Xiao YuAn ressentit comme une arête de poisson coincée dans la gorge. Il bégaya longuement, incapable au final d’articuler un seul mot.
« Votre Majesté, attendez… vous voulez vraiment… » Avant que l’eunuque Zhao ne pût finir sa phrase, une violente quinte de toux l’interrompit, sa voix résonnant sourdement depuis sa poitrine.
Xiao YuAn tendit aussitôt la main pour lui tapoter le dos, mais l’eunuque, effrayé, tenta maladroitement de l’en empêcher.
Xiao YuAn retira sa main avec impuissance et murmura : « Oui… Mon seul souhait est que les soldats ennemis du royaume du Sud de Yan n’apportent aucun mal aux simples citoyens de la ville impériale. Eunuque Zhao, tu ferais mieux de partir… Il n’est vraiment plus nécessaire de rester ici. »
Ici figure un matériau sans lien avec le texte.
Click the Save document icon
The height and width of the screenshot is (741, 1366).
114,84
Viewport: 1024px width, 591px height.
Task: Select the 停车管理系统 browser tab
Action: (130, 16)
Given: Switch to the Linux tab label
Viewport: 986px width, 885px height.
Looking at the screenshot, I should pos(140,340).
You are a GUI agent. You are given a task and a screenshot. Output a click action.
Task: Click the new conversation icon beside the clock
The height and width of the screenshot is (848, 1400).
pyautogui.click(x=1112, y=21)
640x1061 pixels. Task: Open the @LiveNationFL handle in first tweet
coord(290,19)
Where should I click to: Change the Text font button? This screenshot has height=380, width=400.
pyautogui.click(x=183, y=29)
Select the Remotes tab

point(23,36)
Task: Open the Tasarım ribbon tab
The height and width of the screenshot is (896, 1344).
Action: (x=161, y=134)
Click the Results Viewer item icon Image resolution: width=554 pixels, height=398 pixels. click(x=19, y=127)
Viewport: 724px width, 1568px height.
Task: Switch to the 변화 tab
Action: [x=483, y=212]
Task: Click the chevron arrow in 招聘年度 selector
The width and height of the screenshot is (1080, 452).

Le dos de l’eunuque Zhao se voûta encore davantage. Il ressemblait à un feu éteint, ne laissant que quelques cendres vacillantes. Sa voix trembla lorsqu’il dit enfin : « Votre Majesté… Que ce vieux serviteur attache une dernière fois les cheveux de Sa Majesté, comme lorsqu’il était encore enfant. »
Xiao YuAn hocha la tête et tira nonchalamment une chaise en bois pour s’asseoir. Dans cette chambre en désordre, il ne fut pas aisé pour l’eunuque Zhao de trouver un bandeau gris. Lorsqu’il en dénicha un, il attacha avec soin les cheveux de Xiao YuAn. Comme s’il venait d’accomplir une tâche solennelle, il poussa un léger soupir de soulagement. Puis, il s’agenouilla et, sans un mot de plus, se retourna pour sortir.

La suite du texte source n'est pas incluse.